[Dataset entries]

------------------------------------------------------------------------

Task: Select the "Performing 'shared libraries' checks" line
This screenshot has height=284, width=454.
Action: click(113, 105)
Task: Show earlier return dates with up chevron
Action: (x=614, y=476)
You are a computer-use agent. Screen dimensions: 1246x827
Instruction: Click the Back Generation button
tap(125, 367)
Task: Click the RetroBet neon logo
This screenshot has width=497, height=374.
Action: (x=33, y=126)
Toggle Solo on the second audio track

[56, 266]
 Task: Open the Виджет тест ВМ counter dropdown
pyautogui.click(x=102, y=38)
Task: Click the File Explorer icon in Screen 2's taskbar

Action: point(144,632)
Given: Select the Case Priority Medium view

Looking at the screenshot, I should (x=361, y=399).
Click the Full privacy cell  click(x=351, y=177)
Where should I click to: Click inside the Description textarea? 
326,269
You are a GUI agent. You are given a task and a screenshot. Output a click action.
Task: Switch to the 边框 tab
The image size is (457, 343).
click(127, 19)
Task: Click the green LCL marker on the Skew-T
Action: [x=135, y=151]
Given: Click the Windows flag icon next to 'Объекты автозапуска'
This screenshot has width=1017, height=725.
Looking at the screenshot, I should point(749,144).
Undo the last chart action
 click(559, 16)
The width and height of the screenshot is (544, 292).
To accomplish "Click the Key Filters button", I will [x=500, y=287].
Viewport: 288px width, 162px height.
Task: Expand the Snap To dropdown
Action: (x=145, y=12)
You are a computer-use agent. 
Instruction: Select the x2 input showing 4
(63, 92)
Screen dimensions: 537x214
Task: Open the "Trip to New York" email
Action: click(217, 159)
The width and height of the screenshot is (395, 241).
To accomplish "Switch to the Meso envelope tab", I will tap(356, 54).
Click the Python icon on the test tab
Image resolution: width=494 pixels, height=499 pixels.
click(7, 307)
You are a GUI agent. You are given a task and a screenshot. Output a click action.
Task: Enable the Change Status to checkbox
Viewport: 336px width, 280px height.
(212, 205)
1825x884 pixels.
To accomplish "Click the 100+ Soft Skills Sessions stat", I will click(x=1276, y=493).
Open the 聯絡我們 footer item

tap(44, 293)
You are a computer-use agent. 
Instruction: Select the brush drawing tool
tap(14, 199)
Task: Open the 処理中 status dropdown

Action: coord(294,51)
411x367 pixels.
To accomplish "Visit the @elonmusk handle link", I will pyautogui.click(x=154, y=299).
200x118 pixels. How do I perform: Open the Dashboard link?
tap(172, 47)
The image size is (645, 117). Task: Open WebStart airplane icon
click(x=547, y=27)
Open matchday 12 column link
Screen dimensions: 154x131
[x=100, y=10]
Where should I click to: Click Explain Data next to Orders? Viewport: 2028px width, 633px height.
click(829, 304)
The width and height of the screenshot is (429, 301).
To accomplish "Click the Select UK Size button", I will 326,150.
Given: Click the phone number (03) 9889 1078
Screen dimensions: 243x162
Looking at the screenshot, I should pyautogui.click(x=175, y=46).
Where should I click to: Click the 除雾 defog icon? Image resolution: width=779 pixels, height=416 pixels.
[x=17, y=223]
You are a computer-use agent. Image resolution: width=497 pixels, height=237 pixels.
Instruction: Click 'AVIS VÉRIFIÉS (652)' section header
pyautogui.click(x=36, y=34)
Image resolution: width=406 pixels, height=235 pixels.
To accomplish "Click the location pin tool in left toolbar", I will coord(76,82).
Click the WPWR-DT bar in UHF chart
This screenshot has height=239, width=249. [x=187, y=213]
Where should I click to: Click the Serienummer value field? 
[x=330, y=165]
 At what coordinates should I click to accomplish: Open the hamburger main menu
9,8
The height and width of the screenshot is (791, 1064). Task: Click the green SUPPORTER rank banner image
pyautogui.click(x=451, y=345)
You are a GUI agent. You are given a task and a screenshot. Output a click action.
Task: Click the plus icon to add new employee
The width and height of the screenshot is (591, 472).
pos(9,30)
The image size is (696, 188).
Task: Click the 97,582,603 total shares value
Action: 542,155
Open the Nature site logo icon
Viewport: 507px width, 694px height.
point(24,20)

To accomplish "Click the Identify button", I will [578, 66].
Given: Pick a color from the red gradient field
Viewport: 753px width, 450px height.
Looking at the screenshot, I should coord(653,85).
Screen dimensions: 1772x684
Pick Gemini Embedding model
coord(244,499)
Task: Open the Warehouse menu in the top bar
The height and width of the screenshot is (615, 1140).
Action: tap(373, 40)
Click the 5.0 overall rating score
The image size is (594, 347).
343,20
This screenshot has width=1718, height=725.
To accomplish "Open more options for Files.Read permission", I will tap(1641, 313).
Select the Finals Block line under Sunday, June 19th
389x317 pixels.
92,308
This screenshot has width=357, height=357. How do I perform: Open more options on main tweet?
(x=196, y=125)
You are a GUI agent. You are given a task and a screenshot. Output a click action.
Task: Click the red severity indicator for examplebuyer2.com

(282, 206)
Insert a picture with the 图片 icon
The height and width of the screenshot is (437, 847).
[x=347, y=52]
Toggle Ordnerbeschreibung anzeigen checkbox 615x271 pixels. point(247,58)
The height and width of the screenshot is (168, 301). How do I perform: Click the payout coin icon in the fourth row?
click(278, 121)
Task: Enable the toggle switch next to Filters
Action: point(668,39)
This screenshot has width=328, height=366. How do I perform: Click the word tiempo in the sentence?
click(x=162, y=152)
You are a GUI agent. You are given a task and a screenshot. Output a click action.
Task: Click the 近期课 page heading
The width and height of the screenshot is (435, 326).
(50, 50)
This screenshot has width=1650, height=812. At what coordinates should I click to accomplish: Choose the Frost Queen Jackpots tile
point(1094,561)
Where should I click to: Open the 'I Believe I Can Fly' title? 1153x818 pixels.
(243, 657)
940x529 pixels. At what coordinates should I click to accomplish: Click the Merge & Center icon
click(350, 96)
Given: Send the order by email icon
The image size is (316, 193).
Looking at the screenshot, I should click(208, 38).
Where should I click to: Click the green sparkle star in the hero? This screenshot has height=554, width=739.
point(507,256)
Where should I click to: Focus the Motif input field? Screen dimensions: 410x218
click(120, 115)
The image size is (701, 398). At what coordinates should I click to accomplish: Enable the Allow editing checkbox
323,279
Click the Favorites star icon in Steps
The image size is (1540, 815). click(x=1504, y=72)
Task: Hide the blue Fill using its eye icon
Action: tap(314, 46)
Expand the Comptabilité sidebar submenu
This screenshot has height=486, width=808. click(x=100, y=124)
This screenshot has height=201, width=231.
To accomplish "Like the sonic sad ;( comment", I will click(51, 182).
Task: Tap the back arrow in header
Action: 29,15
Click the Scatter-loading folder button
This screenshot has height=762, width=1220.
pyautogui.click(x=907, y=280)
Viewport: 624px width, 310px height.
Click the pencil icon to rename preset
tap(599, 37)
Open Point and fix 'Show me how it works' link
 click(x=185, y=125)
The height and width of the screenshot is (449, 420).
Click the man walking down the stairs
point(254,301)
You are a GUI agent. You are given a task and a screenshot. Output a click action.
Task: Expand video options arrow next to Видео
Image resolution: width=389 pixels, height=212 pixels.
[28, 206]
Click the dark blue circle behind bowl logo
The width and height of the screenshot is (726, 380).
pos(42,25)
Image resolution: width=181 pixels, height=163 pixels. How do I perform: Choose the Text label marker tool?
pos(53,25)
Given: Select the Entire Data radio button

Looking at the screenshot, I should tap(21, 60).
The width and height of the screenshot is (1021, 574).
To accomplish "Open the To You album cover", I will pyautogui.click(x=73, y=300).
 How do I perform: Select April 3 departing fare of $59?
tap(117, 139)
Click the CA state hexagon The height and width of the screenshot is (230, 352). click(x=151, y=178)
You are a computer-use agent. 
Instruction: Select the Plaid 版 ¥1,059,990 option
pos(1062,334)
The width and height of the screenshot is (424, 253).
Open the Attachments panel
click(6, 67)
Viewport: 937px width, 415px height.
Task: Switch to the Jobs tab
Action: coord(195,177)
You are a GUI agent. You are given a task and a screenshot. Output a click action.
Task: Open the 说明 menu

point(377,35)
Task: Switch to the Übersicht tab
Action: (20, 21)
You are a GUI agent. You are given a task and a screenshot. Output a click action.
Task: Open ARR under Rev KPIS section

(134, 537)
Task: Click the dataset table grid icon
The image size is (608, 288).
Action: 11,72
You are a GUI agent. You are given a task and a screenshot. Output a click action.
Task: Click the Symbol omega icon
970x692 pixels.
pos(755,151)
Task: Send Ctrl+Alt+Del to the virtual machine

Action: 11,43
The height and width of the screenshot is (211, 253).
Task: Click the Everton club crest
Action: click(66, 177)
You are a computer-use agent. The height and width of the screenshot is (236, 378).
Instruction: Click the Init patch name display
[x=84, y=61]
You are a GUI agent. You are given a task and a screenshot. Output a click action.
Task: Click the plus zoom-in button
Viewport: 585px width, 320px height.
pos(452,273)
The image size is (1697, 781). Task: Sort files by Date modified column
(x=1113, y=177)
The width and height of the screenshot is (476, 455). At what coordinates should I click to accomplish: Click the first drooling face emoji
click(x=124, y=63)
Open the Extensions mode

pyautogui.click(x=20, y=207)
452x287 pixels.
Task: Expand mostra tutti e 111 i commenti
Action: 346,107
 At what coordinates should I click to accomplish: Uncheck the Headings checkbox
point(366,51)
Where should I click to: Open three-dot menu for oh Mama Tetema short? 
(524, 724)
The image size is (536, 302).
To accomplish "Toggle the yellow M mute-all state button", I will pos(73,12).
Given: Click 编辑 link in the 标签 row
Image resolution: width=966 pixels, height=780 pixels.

------------------------------------------------------------------------

Copy out each line of the records above that includes "plus".

**THE ANSWER**
Task: Click the plus icon to add new employee
Task: Click the plus zoom-in button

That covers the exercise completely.